⟨

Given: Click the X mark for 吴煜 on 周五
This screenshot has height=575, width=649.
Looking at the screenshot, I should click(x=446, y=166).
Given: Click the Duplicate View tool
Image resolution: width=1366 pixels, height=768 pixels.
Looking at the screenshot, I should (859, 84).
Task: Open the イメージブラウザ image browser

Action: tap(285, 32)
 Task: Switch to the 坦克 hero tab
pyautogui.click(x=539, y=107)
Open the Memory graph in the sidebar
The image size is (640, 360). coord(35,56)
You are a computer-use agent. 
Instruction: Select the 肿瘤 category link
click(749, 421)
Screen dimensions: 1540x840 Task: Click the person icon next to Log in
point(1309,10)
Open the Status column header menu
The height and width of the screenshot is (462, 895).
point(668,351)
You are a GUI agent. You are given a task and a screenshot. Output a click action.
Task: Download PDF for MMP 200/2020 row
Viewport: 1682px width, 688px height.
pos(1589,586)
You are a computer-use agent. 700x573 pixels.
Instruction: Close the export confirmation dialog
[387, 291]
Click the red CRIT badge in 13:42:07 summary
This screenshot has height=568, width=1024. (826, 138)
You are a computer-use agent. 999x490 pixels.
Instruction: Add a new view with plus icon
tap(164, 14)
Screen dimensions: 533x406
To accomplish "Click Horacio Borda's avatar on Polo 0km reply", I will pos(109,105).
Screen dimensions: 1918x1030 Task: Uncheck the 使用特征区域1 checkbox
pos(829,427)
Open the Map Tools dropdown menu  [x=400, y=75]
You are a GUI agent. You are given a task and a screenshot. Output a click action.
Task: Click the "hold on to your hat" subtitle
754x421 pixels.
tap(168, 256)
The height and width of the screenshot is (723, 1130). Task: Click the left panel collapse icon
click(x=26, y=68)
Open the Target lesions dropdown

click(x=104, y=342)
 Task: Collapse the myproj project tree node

⟩

→ Work instruction:
Where the word "agent" is present in a line of the listing, copy that line.

→ Result for this task:
You are a computer-use agent. 
You are a GUI agent. You are given a task and a screenshot. Output a click action.
You are a computer-use agent. 700x573 pixels.
You are a computer-use agent. 999x490 pixels.
You are a GUI agent. You are given a task and a screenshot. Output a click action.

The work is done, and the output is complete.